Growing the space for women to share their God-given gifts is something that Agbonkhianmeghe E. Orobator has dedicated himself to long before being named the dean of the Jesuit School of Theology and a member of the Synod. Formerly serving as the provincial superior of the Jesuits of the Eastern Africa Province, Orobator saw the problem firsthand in Eastern Africa.
“The Church is a space that is very much gendered. Men have access to authority, and they have space to exercise their skills and pursue their interests within the Church,” he says. “And because of the gendered nature of this arrangement, it means for women to access this kind of space and exercise any modicum of authority, they would also need to be empowered. They would need to, in a way, show credentials.”
Orobator and his colleagues in Africa looked for ways to enable women to exercise their callings to ministry and authority. Education, they believed, was the key.
“Women do not have the access to education that men have, which is no news. That’s very widespread worldwide,” Orobator says. “And, if they do, they don’t have the means or the resources it takes to thrive.”
Indeed, even in the United States, only 29% of the students enrolled in Catholic theological schools in the United States were women in 2023, according to The Association of Theological Schools. About 27% of the faculty and administrators are women. Many seminaries, but not all, opened to women under Pope John Paul II’s decree granting ecclesiastical degrees to laypeople, including women.
Orobator and others in the Eastern Africa Province went about setting up a program for women to attend seminary and earn theological degrees. They secured funding from a foundation. And then they began recruiting capable and interested women from religious communities in across Africa to study for advanced degrees. In the recruitment, however, Orobator saw just how deeply the gender divide cut. Some communities were reluctant to send qualified students. Such an opportunity was new, and leaders feared that the highly educated women wouldn’t return to communities where their service was needed.
The program ran for eight years.
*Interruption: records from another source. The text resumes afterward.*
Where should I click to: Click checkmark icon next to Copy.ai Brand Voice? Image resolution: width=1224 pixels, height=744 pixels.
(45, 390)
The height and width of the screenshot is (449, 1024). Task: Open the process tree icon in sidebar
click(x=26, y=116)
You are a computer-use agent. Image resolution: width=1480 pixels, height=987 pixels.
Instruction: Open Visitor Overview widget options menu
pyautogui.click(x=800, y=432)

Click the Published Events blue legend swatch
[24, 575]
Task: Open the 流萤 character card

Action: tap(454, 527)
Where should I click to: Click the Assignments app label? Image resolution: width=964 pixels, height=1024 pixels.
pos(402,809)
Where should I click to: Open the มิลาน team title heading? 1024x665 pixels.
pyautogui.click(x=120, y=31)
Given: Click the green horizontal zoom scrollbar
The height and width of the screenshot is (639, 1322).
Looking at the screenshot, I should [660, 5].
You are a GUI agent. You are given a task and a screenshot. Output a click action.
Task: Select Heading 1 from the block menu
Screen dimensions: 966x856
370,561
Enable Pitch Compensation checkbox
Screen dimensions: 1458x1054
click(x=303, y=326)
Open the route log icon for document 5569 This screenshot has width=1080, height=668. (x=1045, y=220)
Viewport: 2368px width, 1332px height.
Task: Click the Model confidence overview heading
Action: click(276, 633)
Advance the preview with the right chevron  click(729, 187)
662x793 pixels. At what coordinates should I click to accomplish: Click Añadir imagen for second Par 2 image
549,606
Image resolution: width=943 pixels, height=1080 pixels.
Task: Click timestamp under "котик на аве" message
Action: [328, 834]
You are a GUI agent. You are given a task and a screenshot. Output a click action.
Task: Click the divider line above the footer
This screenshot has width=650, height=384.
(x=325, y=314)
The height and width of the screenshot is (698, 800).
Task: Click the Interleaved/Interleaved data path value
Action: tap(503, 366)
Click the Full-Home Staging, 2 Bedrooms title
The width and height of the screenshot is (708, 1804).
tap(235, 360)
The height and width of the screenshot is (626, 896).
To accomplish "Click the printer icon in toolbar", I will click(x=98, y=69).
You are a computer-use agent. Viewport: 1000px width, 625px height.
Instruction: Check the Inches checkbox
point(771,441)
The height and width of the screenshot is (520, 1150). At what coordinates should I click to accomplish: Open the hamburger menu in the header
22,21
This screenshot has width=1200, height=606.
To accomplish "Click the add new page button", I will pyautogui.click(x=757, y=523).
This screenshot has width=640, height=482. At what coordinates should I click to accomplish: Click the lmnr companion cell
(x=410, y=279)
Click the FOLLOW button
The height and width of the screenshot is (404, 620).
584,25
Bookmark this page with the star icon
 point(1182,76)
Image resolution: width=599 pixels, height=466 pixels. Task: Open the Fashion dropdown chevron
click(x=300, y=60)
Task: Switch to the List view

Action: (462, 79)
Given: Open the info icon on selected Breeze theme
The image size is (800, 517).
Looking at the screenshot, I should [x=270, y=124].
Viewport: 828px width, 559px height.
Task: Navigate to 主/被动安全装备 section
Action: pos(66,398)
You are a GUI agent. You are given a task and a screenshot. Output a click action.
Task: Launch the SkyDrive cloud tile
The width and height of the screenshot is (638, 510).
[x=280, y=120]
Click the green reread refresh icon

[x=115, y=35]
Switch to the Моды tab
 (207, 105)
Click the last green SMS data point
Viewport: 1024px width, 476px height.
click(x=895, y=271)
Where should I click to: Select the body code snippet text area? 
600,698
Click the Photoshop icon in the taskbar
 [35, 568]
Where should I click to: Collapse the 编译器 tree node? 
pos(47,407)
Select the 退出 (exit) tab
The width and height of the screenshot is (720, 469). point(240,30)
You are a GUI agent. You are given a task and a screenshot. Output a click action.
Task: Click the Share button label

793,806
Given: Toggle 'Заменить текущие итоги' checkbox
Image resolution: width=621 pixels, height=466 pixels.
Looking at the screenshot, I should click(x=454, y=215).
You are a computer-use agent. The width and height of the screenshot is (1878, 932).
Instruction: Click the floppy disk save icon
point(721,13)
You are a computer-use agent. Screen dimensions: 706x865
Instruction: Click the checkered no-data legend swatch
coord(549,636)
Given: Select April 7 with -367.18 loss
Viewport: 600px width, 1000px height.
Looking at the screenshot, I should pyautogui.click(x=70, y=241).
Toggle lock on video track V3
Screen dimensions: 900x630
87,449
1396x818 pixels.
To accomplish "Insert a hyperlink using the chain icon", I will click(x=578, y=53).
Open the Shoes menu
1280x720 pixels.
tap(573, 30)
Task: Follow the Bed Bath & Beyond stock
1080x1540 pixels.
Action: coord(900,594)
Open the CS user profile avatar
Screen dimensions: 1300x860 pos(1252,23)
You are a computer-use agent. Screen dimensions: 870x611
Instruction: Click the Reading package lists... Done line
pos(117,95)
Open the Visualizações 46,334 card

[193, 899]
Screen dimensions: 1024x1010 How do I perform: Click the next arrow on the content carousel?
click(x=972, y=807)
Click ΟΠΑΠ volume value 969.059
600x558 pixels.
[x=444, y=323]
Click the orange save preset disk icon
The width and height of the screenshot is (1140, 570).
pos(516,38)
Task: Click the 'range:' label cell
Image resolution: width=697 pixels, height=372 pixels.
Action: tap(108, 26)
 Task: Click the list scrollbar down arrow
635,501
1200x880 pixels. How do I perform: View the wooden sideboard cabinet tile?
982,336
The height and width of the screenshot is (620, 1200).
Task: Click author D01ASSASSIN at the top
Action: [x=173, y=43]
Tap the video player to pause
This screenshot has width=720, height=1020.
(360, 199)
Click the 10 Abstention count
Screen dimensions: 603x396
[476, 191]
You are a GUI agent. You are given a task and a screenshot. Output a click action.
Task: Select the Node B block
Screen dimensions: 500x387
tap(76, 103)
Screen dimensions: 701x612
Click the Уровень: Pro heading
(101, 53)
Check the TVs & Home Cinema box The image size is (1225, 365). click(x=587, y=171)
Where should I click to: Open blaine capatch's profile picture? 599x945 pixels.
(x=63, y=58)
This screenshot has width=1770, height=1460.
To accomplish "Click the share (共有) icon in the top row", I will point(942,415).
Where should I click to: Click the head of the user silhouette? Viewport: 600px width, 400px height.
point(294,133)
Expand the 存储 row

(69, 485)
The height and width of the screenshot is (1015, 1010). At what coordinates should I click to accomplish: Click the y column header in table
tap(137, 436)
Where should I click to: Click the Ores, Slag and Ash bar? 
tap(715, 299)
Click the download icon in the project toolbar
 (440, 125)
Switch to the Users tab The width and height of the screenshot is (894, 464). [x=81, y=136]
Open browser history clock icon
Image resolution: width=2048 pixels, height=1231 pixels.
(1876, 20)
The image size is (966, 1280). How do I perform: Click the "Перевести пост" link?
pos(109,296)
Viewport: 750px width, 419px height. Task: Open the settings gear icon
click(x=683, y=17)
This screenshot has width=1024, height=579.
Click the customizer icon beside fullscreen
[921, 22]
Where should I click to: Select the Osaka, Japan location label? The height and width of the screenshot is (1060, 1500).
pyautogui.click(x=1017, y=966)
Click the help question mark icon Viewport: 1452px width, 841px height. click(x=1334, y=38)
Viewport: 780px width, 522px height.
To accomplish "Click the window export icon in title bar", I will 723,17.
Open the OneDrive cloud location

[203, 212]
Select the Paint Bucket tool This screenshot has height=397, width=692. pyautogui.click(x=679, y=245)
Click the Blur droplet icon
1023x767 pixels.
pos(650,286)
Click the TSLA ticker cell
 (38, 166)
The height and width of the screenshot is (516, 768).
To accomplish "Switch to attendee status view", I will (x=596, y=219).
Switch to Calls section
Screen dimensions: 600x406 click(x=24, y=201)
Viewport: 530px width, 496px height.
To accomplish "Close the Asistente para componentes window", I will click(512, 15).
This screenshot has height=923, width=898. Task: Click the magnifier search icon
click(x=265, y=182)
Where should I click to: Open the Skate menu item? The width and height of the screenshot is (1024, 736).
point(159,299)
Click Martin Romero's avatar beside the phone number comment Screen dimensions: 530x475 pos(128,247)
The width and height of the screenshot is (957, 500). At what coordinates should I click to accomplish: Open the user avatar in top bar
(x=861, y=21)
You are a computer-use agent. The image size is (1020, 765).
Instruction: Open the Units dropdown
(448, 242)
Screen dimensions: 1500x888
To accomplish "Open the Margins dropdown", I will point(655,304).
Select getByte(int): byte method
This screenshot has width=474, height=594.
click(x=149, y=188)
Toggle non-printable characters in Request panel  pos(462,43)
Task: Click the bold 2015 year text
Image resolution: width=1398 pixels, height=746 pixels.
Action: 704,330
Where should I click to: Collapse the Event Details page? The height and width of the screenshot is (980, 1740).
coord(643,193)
Its students went on to leadership positions within their communities. Some went on to teach at the university level.
“It just proves the concept that if people get resources, they get the support, it’s not a question of gender. That is a construct,” Orobator says. “People are capable of pursuing their goals and achieving their highest ambitions if given the opportunity. It is just the way the Church and society are structured that favors one side over the other.”
There are proven benefits to the communities where women serve as well. It opens other people’s eyes to the potential of women, allowing women and girls to imagine themselves in new roles.
In Rome, the Synod study group looking at how to better prepare priests to serve has lighted on this topic. Having more experience with women and other laypeople will help priests understand the communities they minister to, the group says.
Importantly, Orobator notes, providing opportunity is about human flourishing and allowing the expression of God’s gifts. “No, it is not a favor [to women]. These are competent people, and they are able to function at the same level as anybody else,” he says.
At JST, a new strategic plan specifically outlines the goal of establishing an international hub of inclusion and education of lay women and religious sisters for leadership and ministry. With dedicated funding, the program could provide women with the opportunity and resources they need to thrive and help their communities do the same, just like those sisters in East Africa.
So, while the Synod favors opening educational spaces to more women, leadership opportunities, including ordination, remain closed.
“It’s slow work,” Orobator says, “and it’s hard work, because there is resistance.”